Au Québec comme ailleurs, la culture numérique caractérise désormais notre quotidien, et marque particulièrement celui des enfants et des adolescents (Fluckiger, 2014). À la suite d’une enquête menée auprès de parents, il est estimé que les jeunes âgés de 12 ans et plus consomment en moyenne 7,47 heures par jour de contenu numérique (Rideout, 2015). Considérant la particularité de leur développement sur les plans socioaffectif et identitaire, la relation au numérique des enfants et des adolescents est vue comme une caractéristique sociale incontournable et un objet d’étude nécessaire.
La construction d’un portrait critique et nuancé de l’environnement numérique s’impose donc comme un enjeu de bien-être chez les enfants et les adolescents. Or, cette démarche fait face à des défis méthodologiques considérables (Collin, Guichon et Ntebutse, 2015). D’une part, l’omniprésence du numérique et l’évolution rapide de ses usages en font un objet d’étude difficile à saisir (Wilmer et coll., 2017). D’autre part, la grande diversité d’usages au sein même de la culture numérique est une composante peu explorée (Collin, 2017). Enfin, la pluralité des méthodes employées dans la production de connaissances, additionnée à un accès et à un usage inégalitaires du numérique dans la population, limite considérablement la portée des conclusions actuelles.

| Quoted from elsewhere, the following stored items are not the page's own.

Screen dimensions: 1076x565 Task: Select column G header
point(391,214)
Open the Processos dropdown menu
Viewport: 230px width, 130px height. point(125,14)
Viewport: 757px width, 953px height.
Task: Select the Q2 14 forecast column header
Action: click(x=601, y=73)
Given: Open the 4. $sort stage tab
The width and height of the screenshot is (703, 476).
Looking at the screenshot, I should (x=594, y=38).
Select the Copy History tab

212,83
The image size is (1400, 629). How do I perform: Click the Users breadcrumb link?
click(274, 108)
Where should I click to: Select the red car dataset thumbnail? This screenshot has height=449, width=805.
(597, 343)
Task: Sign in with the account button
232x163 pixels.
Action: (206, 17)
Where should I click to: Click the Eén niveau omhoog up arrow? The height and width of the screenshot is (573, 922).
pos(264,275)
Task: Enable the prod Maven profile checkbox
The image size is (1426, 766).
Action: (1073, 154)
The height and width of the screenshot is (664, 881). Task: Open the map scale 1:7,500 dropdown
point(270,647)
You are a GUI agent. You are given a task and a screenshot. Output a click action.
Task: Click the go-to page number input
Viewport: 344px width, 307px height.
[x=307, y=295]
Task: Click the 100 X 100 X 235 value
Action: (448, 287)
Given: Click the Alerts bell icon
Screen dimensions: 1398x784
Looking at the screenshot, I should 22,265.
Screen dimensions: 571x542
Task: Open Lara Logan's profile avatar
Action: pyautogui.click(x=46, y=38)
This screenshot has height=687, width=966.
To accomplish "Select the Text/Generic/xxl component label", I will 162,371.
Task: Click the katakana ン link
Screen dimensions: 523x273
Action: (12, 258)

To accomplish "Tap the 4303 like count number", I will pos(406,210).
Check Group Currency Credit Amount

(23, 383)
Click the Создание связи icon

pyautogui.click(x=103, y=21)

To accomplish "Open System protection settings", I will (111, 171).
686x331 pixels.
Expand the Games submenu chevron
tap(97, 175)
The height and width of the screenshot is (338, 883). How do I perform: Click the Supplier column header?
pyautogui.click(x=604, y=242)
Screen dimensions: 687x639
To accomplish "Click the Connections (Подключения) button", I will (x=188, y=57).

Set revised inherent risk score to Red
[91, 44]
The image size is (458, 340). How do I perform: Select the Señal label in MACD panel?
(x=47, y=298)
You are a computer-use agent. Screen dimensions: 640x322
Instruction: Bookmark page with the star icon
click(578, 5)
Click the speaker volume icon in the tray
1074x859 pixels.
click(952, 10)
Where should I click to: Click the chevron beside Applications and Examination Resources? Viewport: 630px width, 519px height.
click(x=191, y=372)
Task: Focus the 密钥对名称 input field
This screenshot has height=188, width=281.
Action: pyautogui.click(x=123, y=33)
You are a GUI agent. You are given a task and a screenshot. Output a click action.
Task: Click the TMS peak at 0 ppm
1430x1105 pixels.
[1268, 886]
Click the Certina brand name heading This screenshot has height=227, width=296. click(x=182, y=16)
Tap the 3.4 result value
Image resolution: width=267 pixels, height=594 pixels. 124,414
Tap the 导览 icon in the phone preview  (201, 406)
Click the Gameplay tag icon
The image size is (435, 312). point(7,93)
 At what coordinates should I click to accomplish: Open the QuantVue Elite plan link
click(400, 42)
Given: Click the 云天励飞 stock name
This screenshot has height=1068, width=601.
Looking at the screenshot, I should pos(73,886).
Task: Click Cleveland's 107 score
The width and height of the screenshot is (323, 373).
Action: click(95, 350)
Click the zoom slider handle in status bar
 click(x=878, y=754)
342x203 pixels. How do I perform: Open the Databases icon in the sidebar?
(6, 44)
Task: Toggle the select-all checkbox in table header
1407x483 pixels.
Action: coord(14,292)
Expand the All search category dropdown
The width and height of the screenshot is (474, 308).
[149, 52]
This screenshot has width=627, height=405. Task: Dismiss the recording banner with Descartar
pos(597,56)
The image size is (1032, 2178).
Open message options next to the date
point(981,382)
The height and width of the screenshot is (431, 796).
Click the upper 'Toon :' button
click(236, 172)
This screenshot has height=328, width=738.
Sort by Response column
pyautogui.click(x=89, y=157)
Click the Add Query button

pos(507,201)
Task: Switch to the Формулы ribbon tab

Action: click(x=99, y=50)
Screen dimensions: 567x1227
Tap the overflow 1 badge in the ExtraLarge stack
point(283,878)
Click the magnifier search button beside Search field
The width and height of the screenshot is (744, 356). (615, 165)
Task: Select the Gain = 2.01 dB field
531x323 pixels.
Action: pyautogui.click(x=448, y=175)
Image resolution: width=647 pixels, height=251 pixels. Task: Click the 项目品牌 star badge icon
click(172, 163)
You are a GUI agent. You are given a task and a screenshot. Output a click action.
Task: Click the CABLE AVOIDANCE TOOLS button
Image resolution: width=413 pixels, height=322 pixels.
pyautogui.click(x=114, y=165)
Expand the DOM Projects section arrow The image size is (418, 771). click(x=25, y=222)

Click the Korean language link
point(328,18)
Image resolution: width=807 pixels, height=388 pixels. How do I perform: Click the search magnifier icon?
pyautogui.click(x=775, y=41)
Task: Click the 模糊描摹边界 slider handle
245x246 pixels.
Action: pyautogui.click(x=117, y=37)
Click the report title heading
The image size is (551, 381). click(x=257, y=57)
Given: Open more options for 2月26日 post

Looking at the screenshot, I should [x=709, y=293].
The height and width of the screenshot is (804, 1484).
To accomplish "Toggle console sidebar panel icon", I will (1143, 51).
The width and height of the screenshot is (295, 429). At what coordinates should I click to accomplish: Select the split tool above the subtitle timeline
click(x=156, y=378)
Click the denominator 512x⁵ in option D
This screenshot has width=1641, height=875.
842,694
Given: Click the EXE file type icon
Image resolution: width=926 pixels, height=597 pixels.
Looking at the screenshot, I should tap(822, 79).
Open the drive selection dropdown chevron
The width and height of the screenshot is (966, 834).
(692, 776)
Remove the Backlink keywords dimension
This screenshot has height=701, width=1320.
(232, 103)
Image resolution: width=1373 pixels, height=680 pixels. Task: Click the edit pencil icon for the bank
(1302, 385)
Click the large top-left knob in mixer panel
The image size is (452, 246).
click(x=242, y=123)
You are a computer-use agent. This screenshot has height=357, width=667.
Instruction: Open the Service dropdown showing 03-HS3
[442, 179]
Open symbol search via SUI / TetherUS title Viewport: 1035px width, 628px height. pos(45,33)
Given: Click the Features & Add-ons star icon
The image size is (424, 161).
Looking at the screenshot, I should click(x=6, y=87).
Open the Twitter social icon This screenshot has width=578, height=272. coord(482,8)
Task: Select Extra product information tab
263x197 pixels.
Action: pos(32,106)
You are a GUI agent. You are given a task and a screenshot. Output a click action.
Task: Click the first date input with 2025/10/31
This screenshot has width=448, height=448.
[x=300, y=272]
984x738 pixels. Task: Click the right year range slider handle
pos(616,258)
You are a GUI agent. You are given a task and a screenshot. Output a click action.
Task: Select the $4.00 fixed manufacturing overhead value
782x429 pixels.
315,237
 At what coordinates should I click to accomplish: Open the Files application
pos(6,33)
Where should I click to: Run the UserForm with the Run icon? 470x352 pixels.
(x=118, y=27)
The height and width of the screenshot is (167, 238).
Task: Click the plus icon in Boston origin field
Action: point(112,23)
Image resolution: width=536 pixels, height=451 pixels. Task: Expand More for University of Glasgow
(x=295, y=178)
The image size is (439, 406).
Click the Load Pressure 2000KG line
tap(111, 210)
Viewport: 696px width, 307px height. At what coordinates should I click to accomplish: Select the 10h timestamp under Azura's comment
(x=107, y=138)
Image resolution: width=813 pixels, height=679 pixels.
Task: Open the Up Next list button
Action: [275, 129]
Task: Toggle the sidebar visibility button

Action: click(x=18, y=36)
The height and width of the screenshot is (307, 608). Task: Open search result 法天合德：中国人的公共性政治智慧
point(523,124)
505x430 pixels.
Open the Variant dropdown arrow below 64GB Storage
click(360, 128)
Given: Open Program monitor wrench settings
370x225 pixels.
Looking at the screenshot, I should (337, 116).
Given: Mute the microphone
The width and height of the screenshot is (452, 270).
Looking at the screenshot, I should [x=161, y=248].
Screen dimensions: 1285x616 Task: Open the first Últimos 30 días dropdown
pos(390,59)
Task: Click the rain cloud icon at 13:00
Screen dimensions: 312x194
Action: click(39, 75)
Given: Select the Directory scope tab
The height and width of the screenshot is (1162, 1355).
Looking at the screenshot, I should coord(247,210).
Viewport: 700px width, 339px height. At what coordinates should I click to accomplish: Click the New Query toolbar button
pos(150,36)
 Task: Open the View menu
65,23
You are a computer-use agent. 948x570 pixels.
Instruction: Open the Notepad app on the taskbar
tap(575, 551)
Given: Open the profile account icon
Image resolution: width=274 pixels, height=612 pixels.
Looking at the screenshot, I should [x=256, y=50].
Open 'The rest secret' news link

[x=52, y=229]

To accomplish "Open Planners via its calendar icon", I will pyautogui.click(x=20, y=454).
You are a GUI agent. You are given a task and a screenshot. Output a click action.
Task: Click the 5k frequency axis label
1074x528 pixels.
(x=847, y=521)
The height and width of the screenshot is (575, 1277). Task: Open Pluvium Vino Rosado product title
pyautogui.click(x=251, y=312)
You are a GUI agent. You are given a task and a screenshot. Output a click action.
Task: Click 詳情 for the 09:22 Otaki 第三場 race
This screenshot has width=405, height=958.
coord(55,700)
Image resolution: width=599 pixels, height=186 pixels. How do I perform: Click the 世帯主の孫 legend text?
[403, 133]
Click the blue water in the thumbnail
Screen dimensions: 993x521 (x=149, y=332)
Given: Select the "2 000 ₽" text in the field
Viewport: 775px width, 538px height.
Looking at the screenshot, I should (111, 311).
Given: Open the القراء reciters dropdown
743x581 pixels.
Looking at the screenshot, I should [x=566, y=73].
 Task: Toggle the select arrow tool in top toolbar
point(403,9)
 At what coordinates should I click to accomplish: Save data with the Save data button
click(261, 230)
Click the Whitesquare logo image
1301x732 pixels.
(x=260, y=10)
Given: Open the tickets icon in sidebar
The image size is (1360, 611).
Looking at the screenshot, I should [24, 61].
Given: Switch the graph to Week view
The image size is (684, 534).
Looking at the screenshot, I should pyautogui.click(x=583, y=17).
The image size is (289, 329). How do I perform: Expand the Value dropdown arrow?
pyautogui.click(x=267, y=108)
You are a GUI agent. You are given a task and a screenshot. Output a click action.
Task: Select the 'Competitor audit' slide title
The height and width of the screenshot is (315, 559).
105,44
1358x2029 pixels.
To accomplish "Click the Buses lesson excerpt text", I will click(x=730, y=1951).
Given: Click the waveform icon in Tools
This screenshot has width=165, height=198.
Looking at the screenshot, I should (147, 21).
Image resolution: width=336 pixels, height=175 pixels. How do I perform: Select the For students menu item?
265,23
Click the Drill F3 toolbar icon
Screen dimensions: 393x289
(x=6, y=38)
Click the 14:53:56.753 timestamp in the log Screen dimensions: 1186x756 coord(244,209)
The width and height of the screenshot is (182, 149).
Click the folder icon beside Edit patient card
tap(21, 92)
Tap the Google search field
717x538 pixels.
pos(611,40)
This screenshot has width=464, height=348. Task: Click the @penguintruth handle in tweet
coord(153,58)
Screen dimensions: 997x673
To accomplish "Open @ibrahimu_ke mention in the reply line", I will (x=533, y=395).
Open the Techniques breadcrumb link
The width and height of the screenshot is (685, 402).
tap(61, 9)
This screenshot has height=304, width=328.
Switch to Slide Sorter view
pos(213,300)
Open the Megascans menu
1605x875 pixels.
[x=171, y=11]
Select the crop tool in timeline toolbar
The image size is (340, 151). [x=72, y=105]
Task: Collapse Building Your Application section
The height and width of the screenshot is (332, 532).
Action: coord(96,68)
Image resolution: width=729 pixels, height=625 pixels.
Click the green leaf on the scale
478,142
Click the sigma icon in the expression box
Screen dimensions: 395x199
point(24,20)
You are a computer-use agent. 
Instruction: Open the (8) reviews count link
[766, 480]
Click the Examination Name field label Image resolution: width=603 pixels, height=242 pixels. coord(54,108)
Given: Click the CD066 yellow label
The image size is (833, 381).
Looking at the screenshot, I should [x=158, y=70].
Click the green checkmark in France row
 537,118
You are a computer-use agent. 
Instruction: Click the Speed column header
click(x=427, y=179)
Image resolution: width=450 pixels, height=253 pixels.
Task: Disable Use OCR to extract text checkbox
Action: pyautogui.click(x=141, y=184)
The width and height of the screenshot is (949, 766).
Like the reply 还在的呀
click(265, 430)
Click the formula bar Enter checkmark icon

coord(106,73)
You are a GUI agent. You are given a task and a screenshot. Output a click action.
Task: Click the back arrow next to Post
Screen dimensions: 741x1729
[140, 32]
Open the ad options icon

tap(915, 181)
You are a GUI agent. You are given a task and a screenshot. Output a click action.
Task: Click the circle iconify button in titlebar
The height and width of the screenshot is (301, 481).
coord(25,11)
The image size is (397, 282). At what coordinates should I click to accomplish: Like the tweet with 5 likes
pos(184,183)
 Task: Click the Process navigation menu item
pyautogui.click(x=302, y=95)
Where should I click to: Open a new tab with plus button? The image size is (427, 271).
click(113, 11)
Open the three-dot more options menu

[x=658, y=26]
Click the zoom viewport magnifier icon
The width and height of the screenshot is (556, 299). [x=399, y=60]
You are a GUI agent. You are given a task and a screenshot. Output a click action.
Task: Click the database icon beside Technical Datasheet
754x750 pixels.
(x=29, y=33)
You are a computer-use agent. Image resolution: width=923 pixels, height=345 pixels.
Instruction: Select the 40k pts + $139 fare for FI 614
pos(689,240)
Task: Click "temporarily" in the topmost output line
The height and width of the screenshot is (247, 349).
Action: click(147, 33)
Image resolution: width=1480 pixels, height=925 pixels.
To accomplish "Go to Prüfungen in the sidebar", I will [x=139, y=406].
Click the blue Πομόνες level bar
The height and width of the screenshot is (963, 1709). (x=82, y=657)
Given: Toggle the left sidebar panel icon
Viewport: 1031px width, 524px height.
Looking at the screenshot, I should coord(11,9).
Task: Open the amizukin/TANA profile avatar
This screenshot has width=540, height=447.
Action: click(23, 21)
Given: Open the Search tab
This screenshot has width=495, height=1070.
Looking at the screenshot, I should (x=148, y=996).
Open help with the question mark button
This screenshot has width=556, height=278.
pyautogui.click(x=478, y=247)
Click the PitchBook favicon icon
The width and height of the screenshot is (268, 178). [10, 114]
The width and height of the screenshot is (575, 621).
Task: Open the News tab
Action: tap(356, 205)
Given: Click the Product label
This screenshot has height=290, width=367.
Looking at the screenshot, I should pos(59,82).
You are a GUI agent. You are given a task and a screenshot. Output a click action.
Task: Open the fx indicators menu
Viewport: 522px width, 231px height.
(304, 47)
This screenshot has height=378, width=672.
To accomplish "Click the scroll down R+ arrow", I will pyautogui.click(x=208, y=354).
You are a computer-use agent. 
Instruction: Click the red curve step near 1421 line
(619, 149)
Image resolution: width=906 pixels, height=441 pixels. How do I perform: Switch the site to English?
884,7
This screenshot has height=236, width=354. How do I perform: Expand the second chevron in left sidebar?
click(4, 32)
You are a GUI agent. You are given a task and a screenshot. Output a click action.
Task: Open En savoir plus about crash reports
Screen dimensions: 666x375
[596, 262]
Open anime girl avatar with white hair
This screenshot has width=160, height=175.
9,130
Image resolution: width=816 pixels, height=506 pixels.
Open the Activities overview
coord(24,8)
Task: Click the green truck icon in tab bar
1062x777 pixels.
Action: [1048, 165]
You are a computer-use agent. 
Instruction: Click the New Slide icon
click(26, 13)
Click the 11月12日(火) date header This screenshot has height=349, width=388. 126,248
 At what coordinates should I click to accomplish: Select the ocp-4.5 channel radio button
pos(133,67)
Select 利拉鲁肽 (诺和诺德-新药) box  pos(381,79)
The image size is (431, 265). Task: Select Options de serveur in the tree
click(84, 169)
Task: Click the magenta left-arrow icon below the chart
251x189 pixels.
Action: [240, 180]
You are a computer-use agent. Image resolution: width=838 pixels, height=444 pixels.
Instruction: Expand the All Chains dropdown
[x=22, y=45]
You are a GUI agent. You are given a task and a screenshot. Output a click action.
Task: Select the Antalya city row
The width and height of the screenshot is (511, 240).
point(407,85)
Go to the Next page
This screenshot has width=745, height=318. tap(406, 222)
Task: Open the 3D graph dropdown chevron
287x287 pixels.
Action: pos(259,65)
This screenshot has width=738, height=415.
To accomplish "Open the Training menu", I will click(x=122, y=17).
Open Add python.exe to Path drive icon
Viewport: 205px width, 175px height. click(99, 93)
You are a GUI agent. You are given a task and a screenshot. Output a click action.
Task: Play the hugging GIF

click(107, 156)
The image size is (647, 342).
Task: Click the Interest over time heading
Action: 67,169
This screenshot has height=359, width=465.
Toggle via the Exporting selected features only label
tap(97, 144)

Enfin, à ces importantes limites à la connaissance se présente le défi de formuler des recommandations et des stratégies justes et balancées à l’égard du numérique. Cette problématique est d’autant plus saillante que le ministère de l’Éducation a lancé, cette année, le Cadre de référence sur la compétence numérique pour les élèves et les étudiants, répondant par ailleurs à la Stratégie de transformation numérique du Québec. Ainsi, alors que de nombreux acteurs sociaux tentent de mieux encadrer le numérique dans la vie des jeunes, la formulation d’un état des lieux critique et nuancé constitue une visée de plus en plus nécessaire.